What is being asked →
Reproduce the section of the listing that begins at the line containing "You are a GUI" and finishes at the line containing "Viewport: 940px width, 527px height.". Include both end lines and nothing beyond them.

[[ Records shown, beginning ]]

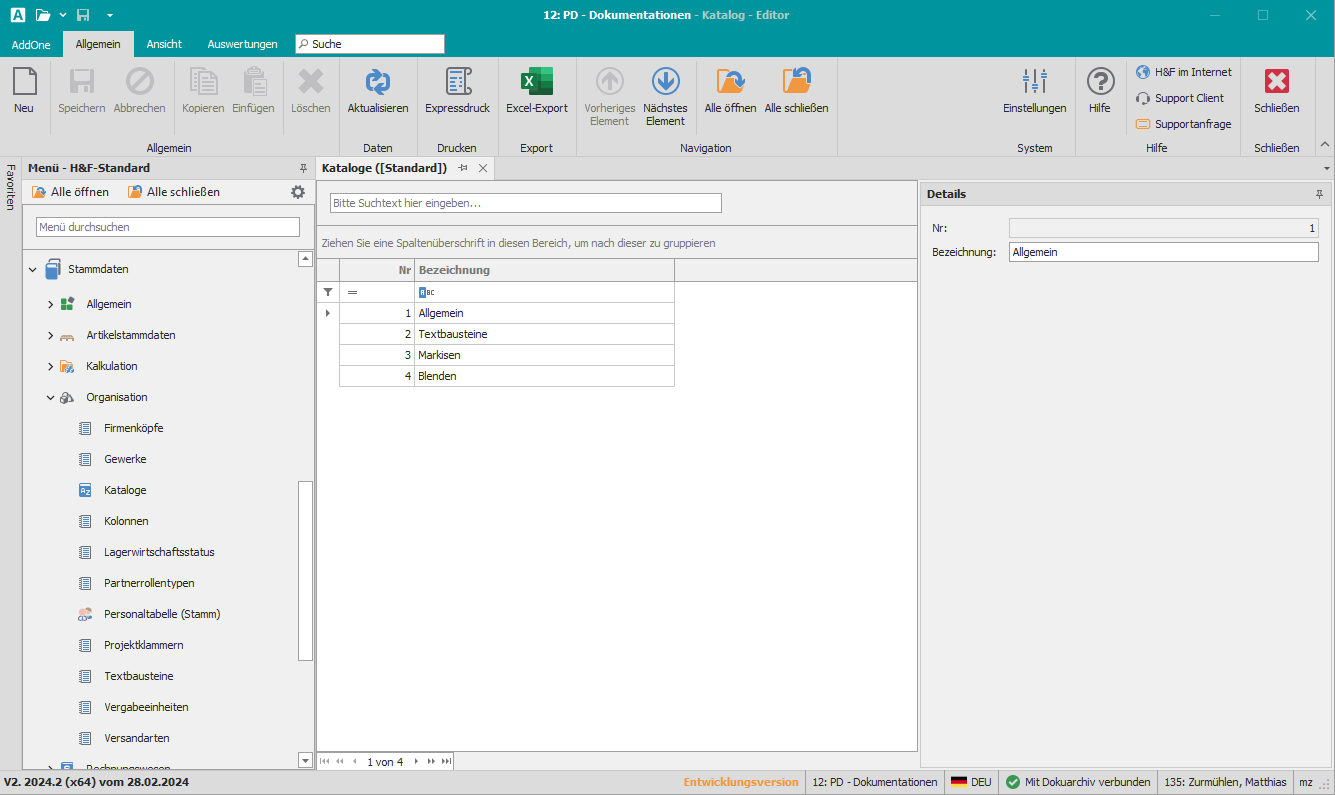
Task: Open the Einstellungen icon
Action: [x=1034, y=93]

[[ Records shown, end ]]
[[ Records shown, beginning ]]

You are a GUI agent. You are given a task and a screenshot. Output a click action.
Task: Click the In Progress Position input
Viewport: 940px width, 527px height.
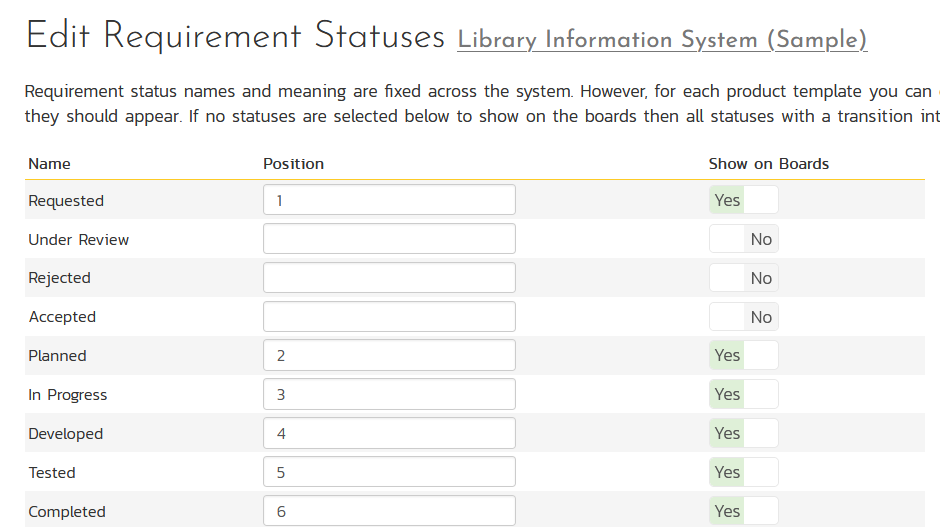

[[ Records shown, end ]]

Solution →
You are a GUI agent. You are given a task and a screenshot. Output a click action.
Task: Click the In Progress Position input
Viewport: 940px width, 527px height.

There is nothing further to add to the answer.